O patrimônio é compreendido como a objetivação da produção histórico-social da humanidade, e, portanto, necessita ser socializada, o que é o objetivo da educação patrimonial.

A socialização e a apropriação do patrimônio integram a formação genérica do ser humano (DUARTE, 1993), e o alijamento dos homens em relação ao patrimônio é indício de um processo desumanizador. Um pensamento similar ao da Unesco, que, em 1972, na Convenção para a Proteção do Patrimônio Mundial, Cultural e Natural, afirma que a destruição de um patrimônio “constitui um empobrecimento efetivo do património de todos os povos do mundo.” O anteriormente exposto assenta-se sobre a concepção de que a humanidade não é dada naturalmente a cada indivíduo, mas é construída social e historicamente pelas relações que estes indivíduos possuem com a produção humana. (SAVIANI, 2000).
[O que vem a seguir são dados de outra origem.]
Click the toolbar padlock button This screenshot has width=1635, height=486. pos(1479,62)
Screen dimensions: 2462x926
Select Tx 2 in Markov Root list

Logo, o enriquecimento dos indivíduos passa necessariamente pela apropriação, por cada indivíduo, dos resultados desta produção, o que é o objetivo do trabalho educativo.

O turismo cultural pautado pela ação de visitação e conhecimento do patrimônio cultural possui um sentido educativo, pois é uma mediadora no processo de socialização e apropriação dos bens humanos materializados nos patrimônios, que são os atrativos das cidades turísticas. A educação patrimonial como mediadora da atividade turística, ao promover o contato, a socialização e a apropriação do patrimônio pelos turistas, contribui nesta tarefa da produção do ser humano genérico, ou seja, constitui uma forma de realização do trabalho educativo. Para isso é necessário planejar a atividade turística com o patrimônio na intencionalidade de produzir esta socialização e apropriação, assim como é necessário o planejamento de um projeto de educação patrimonial. Este artigo pretende contribuir com uma base epistemológica para o desenvolvimento desta atividade.